The judge asked many questions, analysed many facts and eventually came to a decision after much thought. We are for what it's worth in a fairer country than we have come from and I want to believe a system of justice prevails. So I put my hope in this system and hoped it would draw an inference that is fair and keeping. As much as one wishes to chastise a group acting in good faith to bring fairness, it is important to remember that it’s taken a court case for this to happen, to get here. For the college to even acknowledge that something needs to be done?!
Key messages I take away are these:
“However, the court did say that ‘the time has come’ for the RCGP to address the differentials in the pass rates.”
“He said the reviews showed ‘unavoidable unconscious bias’ due to the nature of the assessment, and that some of the significant differences in pass rates between racial groups could be put down to education and cultural differences.”
Unconscious Bias: Is this something that the college is going to now work on? This is something that has been brought up in the past by a college council member however never been acted on.
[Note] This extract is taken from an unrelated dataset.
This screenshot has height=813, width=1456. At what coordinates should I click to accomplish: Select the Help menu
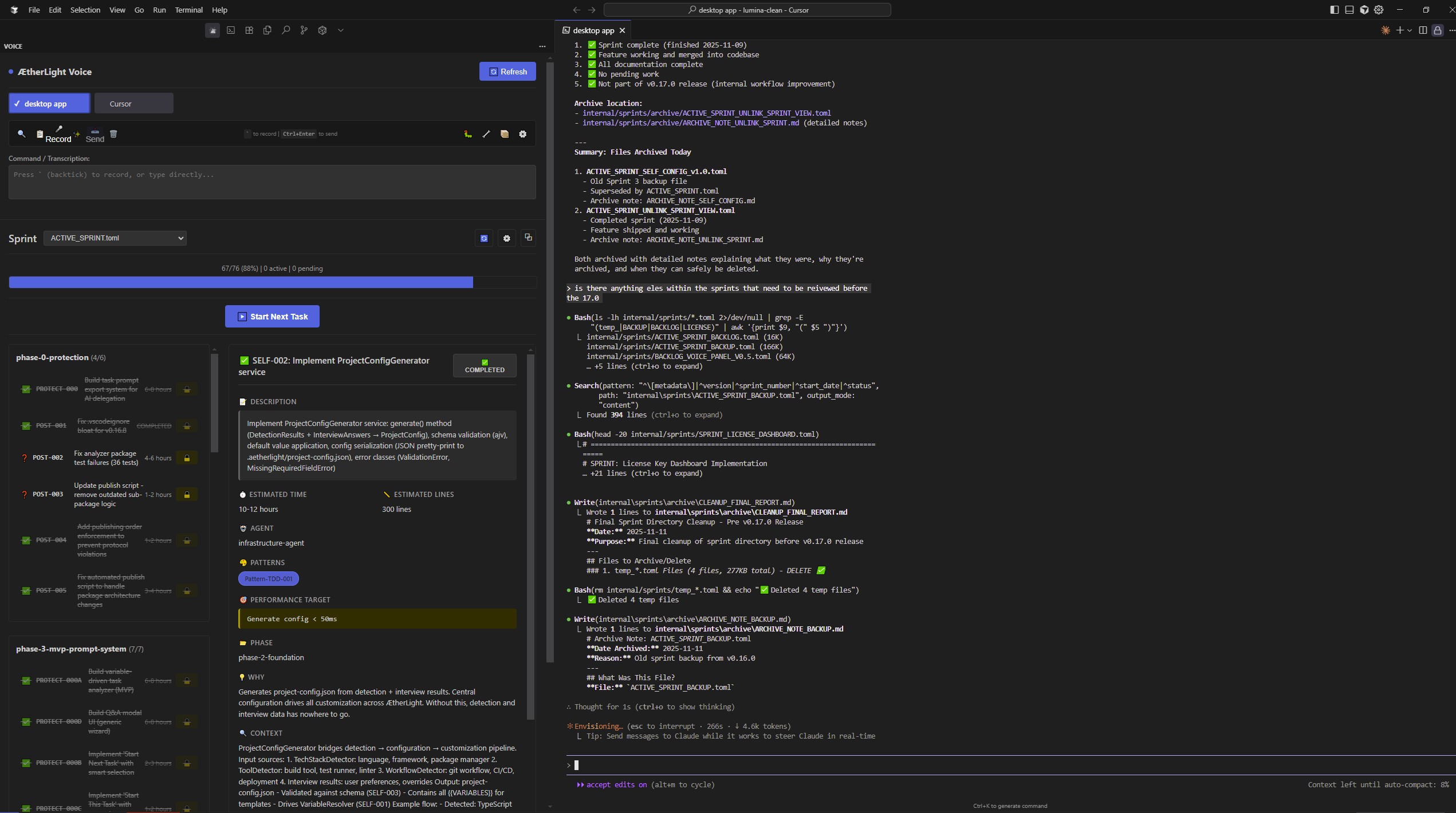(219, 10)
I find it worrying to put things down to education and cultural differences, saying education and cultural differences may be responsible for a pass rate difference in IMG's is one thing, but citing that as a reason for difference for UK BME's almost makes one wonder; is this issue a class/socioeconomic thing? Are pass rates going to be different based on where one went to university & school in the UK? Isn't that just innately wrong in itself for a UK cohort to have differential results based on class/region/race/sex? We still do not have an answer!
Having personally sat in court (for part of the proceedings) and hearing some of the things that were being said; I find it surprising that the judge agreed there was a cause for concern but yet passes a judgement not in keeping with that concern. One has to wonder if perhaps the question that was being asked was one that was not appropriate.
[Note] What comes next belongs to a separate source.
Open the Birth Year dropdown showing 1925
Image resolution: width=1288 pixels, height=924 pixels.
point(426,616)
Being a new member of the college, I want to belong to an organisation that is fair, which the court case has shown is, yet the figures don’t. I want to belong to an organisation that takes its members seriously and acts on their concerns, to an organisation that doesn't need to be taken to court to acknowledge that there is indeed a problem, to an organisation that doesn't need to be told by court they may be open to a future challenge!!!
“However, the judge added that the college must now act upon the recommendations of the various reviews, and added that any failure to do so would leave it open to a future legal challenge.”
Endless amount of research has been commissioned to date with no solutions or action points, it has taken a court case to effect action. And so: “He said that the claim – made by the British Association of Physicians of Indian Origin – was made in ‘good faith by an organisation acting in the best interests of the public’, adding that BAPIO had ‘achieved, if not a legal success, then a moral success’.”
I feel it almost imperative to state that I am indeed a college supporter and never wished for a court case, however it has taken a court case for them to finally sit down and take this matter seriously.
I look now to the future and the changes it may bring.